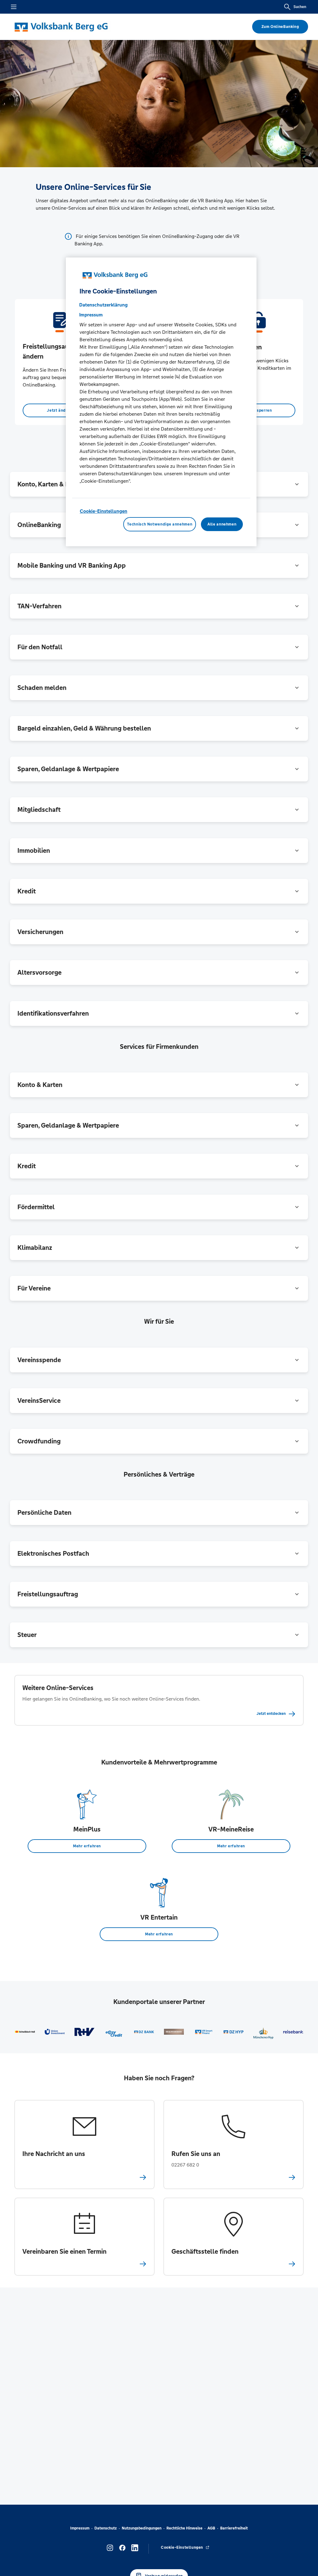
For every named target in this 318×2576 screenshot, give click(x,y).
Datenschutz (105, 2528)
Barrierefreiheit (234, 2528)
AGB (211, 2528)
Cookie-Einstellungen (103, 511)
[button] (159, 565)
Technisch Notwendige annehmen (159, 524)
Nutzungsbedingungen (141, 2528)
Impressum (79, 2528)
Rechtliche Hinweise (184, 2528)
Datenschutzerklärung (103, 305)
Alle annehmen (221, 524)
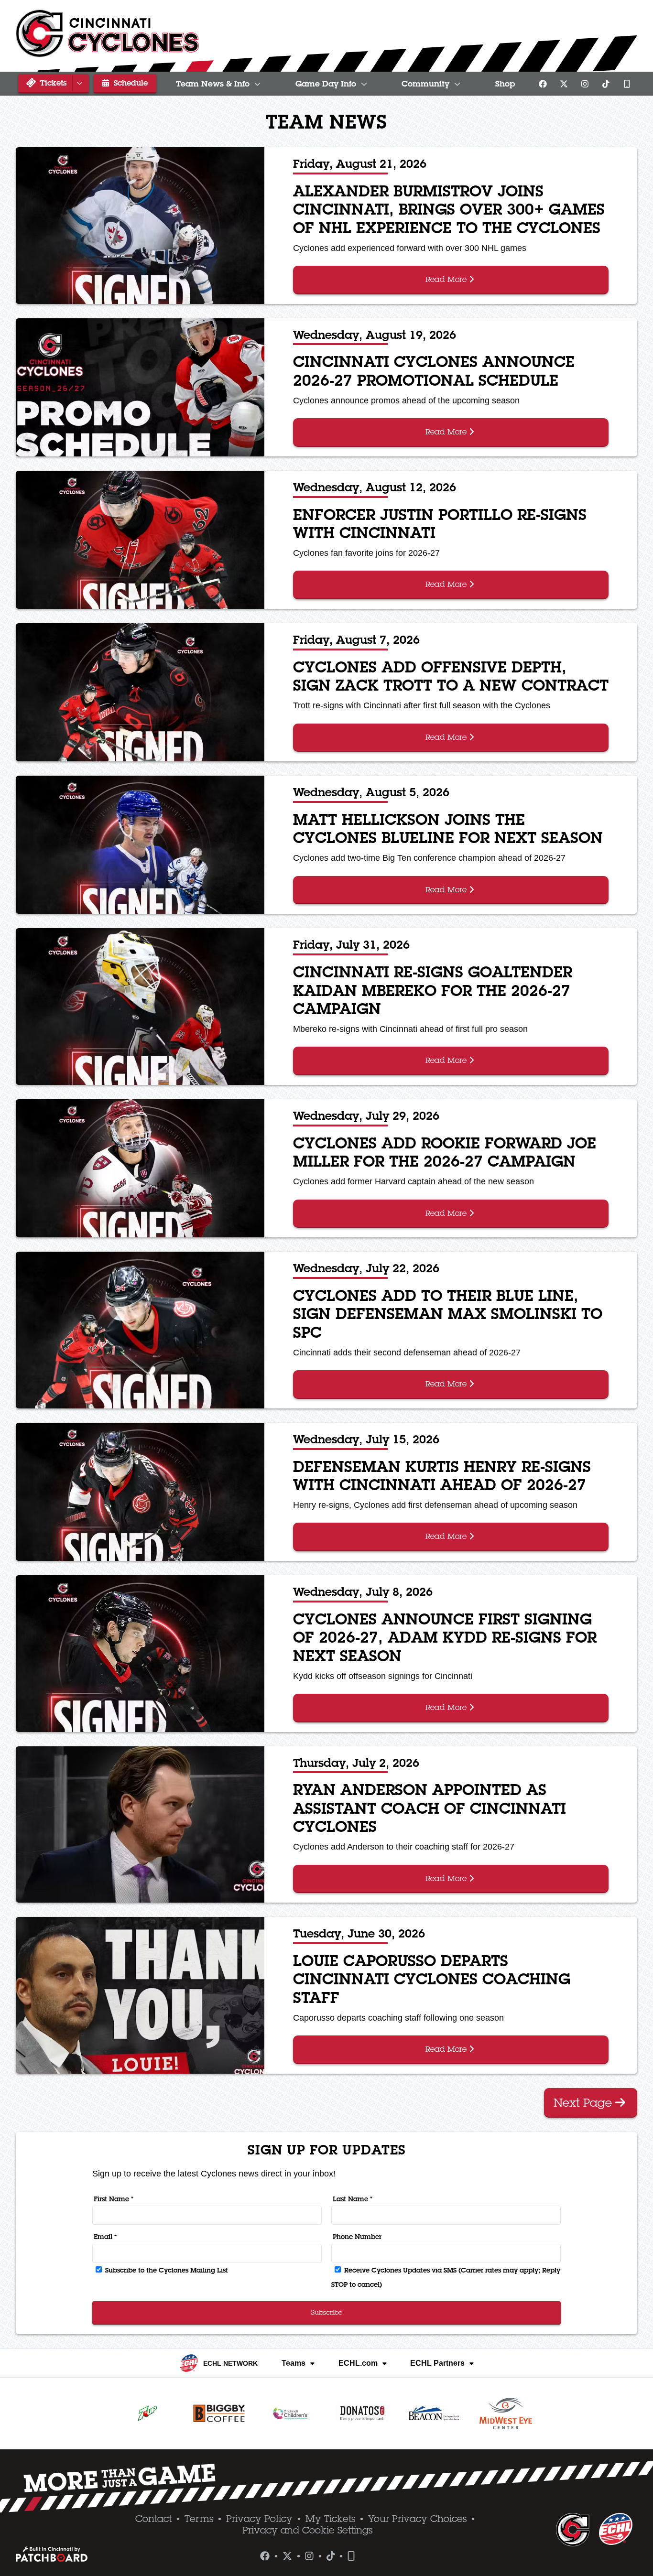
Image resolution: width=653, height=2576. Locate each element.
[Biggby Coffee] (219, 2413)
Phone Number (357, 2236)
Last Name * (352, 2199)
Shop (505, 83)
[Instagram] (584, 84)
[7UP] (147, 2413)
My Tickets (330, 2518)
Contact (153, 2518)
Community (425, 83)
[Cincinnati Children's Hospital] (290, 2413)
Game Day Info (325, 83)
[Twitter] (563, 84)
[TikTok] (605, 84)
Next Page (584, 2102)
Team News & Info (213, 83)
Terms (199, 2518)
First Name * (113, 2199)
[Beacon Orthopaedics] (434, 2413)
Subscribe (326, 2312)
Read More (447, 279)
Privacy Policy (259, 2518)
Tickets (52, 82)
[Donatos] (362, 2413)
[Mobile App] (626, 84)
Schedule (129, 82)
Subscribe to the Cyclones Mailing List (165, 2270)
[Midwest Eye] (505, 2413)
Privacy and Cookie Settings (307, 2530)
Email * (105, 2236)
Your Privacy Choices (417, 2518)
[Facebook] (542, 84)
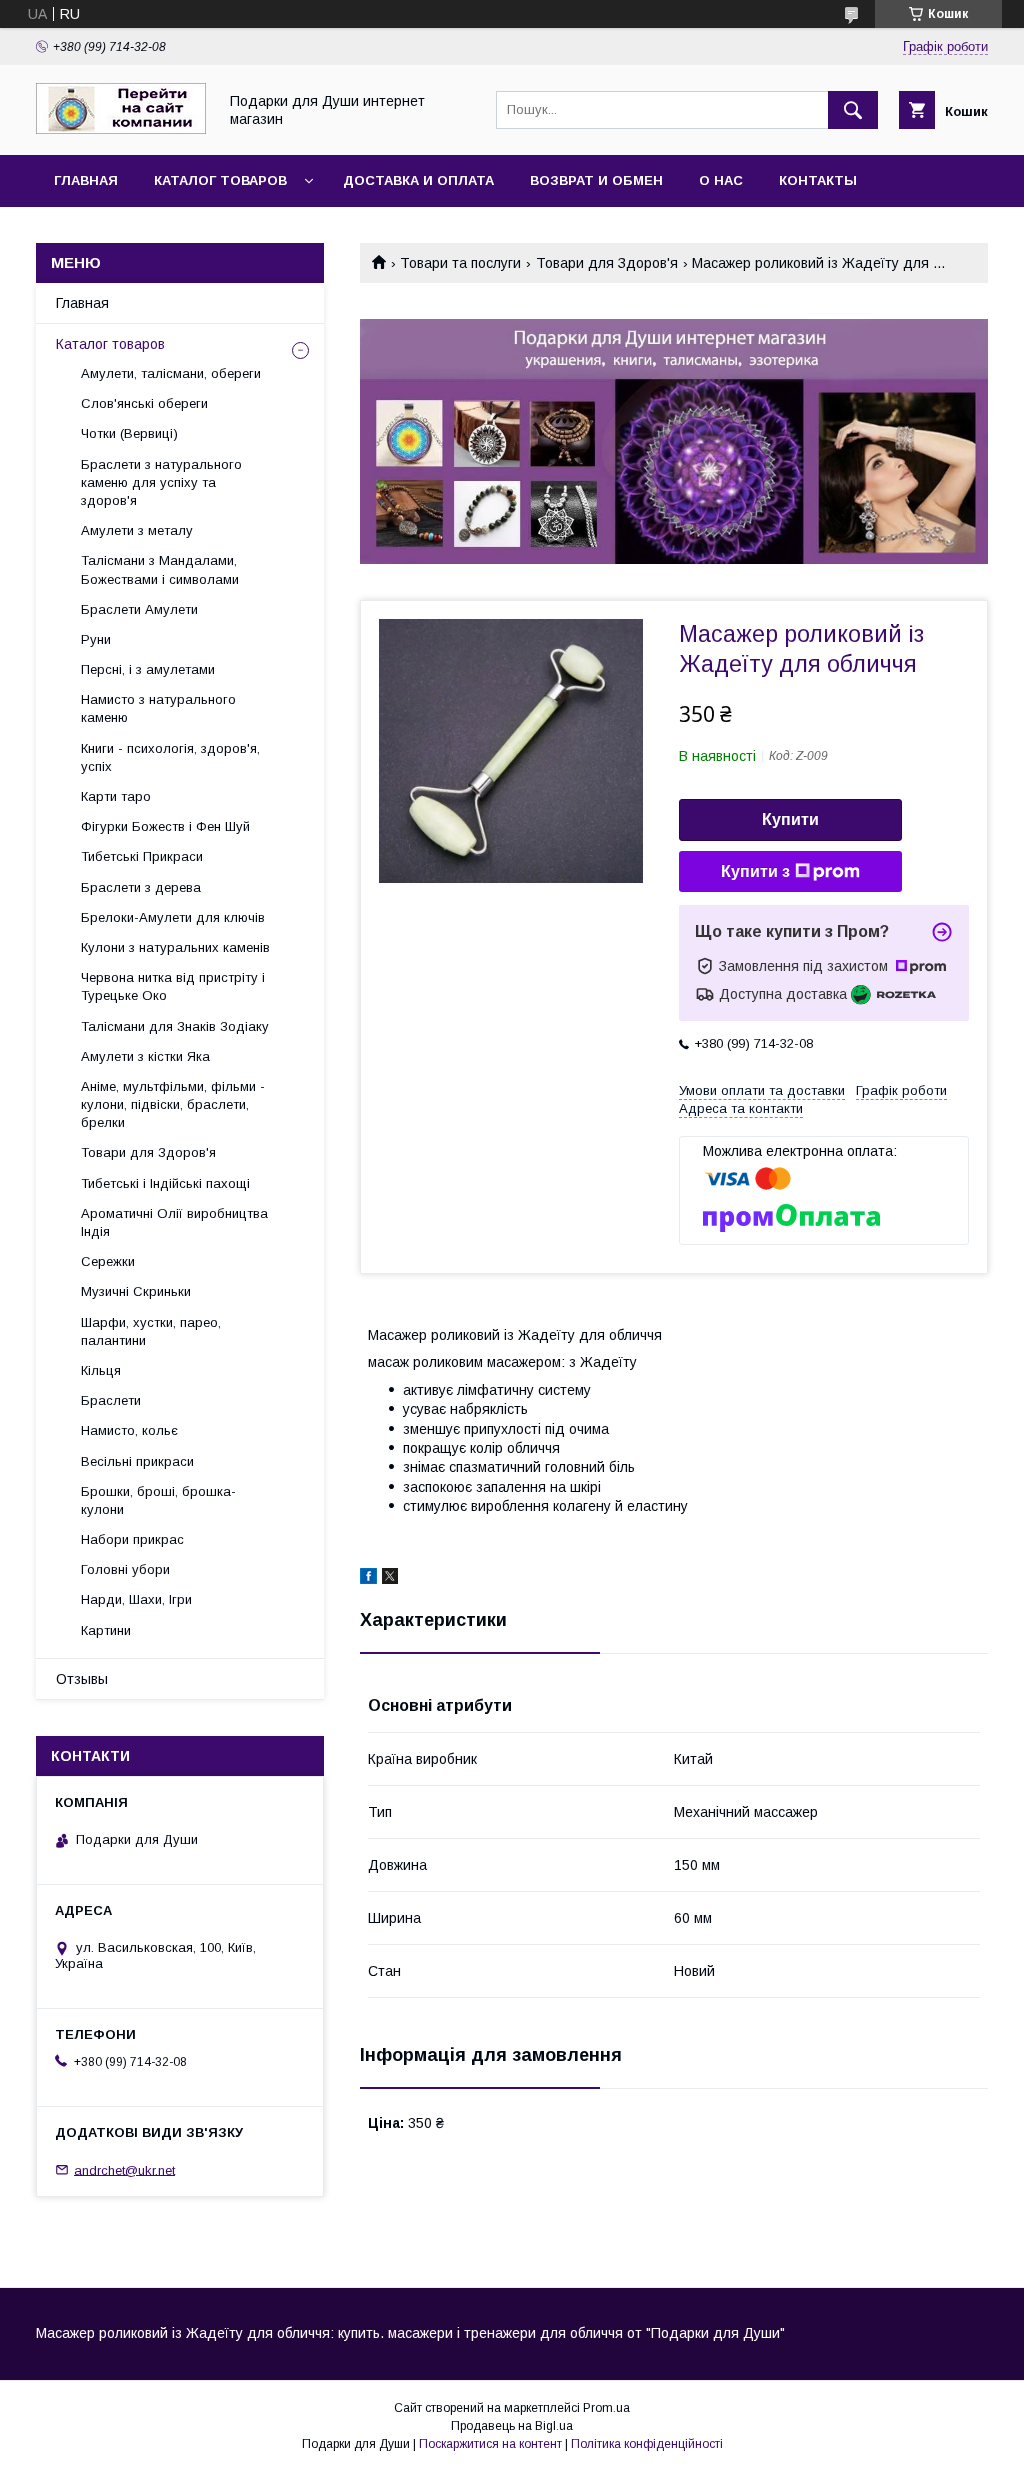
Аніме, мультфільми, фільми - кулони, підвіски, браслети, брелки (173, 1104)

○ ○ ○

*INSTRUCTIONS FOR THE TASK:* In the material above, each line with the word "Cookie" should be copied.

*RESULT BELOW:*
Cookie-Einstellungen (103, 511)
Privacy and Cookie Settings (307, 2530)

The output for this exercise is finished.